Teenager attacked two students and a teacher with hammers, court told
The 16-year-old was wearing just his boxer shorts and claimed he was sleepwalking during the attacks at Blundell’s School in Devon.
A public schoolboy was “on a mission” to protect himself from a zombie apocalypse when he attacked two sleeping students and a teacher with hammers at a boarding school, a court has heard.
The 16-year-old was wearing just his boxer shorts and claimed he was sleepwalking when he attacked the two boys and the housemaster at Blundell’s School in Tiverton, Devon.
Exeter Crown Court heard that the teenager, who cannot be identified for legal reasons, had armed himself with three claw hammers and waited for the two boys to be asleep before allegedly attacking them.
James Dawes KC, prosecuting, said the two boys were asleep in cabin-style beds in one of the co-ed school’s boarding houses when the defendant climbed up and attacked them shortly before 1am on June 9 last year.
“The defendant was awake, and he decided to put into action a plan that he had been fermenting in his head for some time,” Mr Dawes said.
“And that plan was to kill the two boys, and he decided to do it whilst they slept in their own beds, and he decided to do it with a hammer.
“It is not known which boy he attacked first.
“The defendant was in possession of four claw hammers – a heavy hammer with a flat striking side and two-pronged claw at the back.
“He had four of them and he selected more than one hammer and he quietly climbed up into the top of the first cabin bed.
“The boys are asleep, and they had both had their heads on pillows, and then he smashed a hammer or hammers into their heads as they slept, multiple times.
“He also hit arms and backs. He didn’t just use the flat end of the hammer – he used the claw end as well to strike these boys.
“These blows smashed their skulls.”
The court heard that housemaster Henry Roffe-Silvester, who was asleep in his own quarters, was awoken by noises coming from the boarding house and went to investigate.
When he entered the bedroom where the attack had happened, he saw a silhouetted figure standing in the room who turned towards him and repeatedly struck him over the head with a hammer.
Another student heard Mr Roffe-Silvester’s shouts and swearing as he fled the bedroom and dialled 999 – believing there was an intruder.
“Mr Roffe-Silvester retreated down the corridor, with the defendant attacking him again and again with the hammer around his face and head,” Mr Dawes said.
“He was shouting at the defendant to stop. In total there were six impacts to his head.
“He said the defendant was expressionless, he was neutral and unsettling in his expression and appearance.
“Mr Roffe-Silvester said he thought the defendant appeared to be ‘on a mission’ and afterwards his face and body relaxed, and he was calm and slumped on his feet, squatting against the wall.”
Another student was told to “keep an eye” on the defendant in the matron’s office, Mr Dawes said.
“The defendant told him he was feeling quite stressed about things before the incident with school tests and owed some money to a girl,” he said.
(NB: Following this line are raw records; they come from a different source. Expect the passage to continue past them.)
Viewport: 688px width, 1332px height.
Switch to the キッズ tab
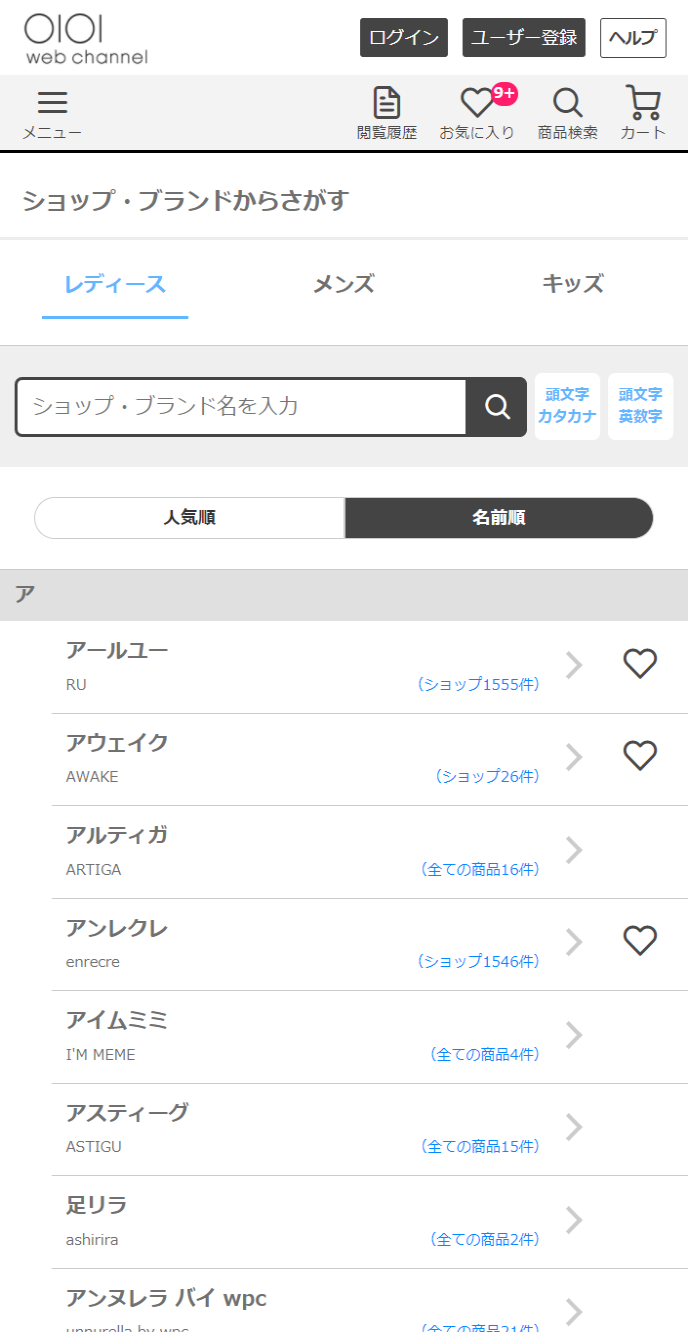(x=573, y=284)
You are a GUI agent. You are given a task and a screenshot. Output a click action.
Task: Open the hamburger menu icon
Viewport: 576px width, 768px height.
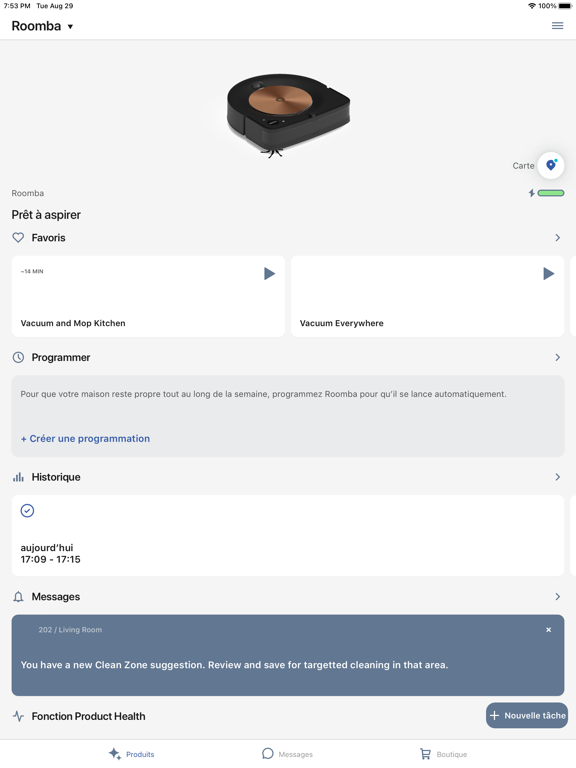click(557, 25)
“The defendant told the student he had hammers and he had been watching horror movies lately and he had them to protect himself.”
Mr Dawes said the defendant told the student he had fallen asleep after watching a movie and then carried out the attack.
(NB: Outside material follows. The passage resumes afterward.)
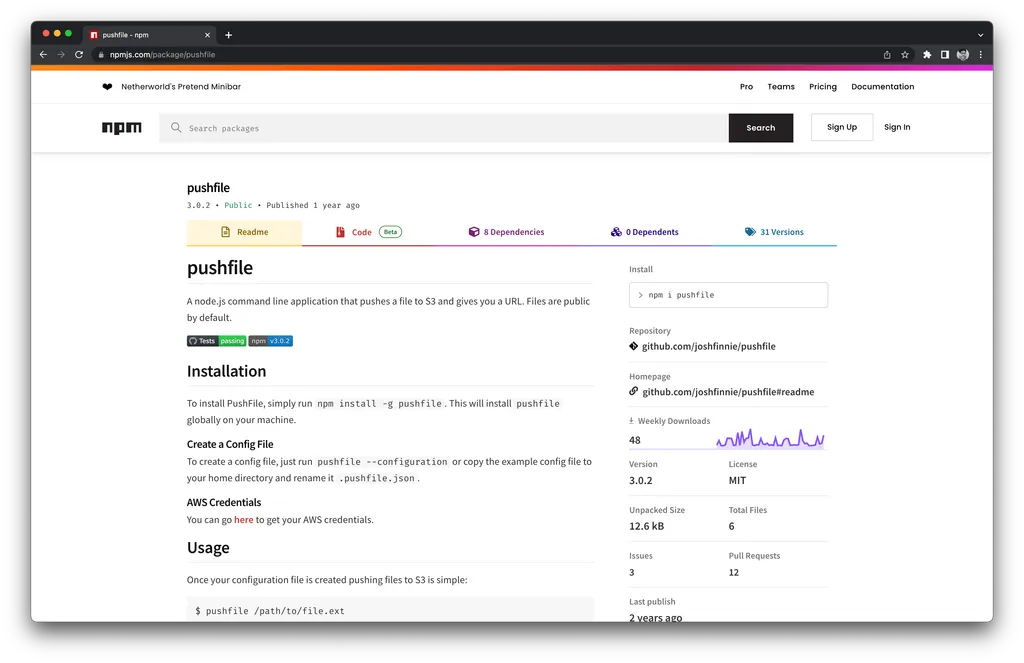Open the Chrome three-dot menu
The height and width of the screenshot is (663, 1024).
(980, 55)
The prosecutor suggested this was a lie because there was evidence that the boy was using his iPad until moments before the alleged assaults.
“The student tried to calm the defendant down and asked him again what had happened, and the defendant said to the student he was watching horror movies and he had weapons to prepare for the zombie apocalypse and to protect himself,” Mr Dawes said.
One student heard the defendant say: “I am sorry, I was dreaming.”
And another told police the teenager said: “I am going to prison, I was sleepwalking.”
The court heard that Mr Roffe-Silvester has not realised at first the two boys had been injured and they were discovered lying in their beds a few minutes later by another student.
Paramedics arriving at the school described the scene they found, with one saying the bedroom as “the worst scene he had ever encountered in 20 years in emergency care”.
A colleague said: “I have served in Iraq and had never seen such a scene of carnage, with blood over the desks, over the walls and the beds.”
Another said: “It was like a scene from a horror film. The boys were making a deal of noise and it was clear to him they were fighting for their lives.”
Mr Dawes told the jury both boys suffered skull fractures, as well as injuries to their ribs, spleen, a punctured lung and internal bleeding.
“Blood went everywhere,” he said.
“You may think that whoever does that intends to kill the person they are attacking.
“They were sleeping at the time and astonishingly they both survived these attacks.
“Their survival has nothing to do with the defendant and his actions but everything to do with the speed at which the 999 call was made by a boy at school and the astonishing skill of the paramedics who arrived and the skilful work of the doctors and surgeons who saved their lives at the hospital.”
Mr Dawes said both boys are living with the “long-term consequences” of the attack but have no memory of the incident.
“Sadly, neither of them will ever be the same again as they were prior to the attack,” he said.
The defendant, now aged 17, denies three charges of attempted murder.
The trial was adjourned until Monday.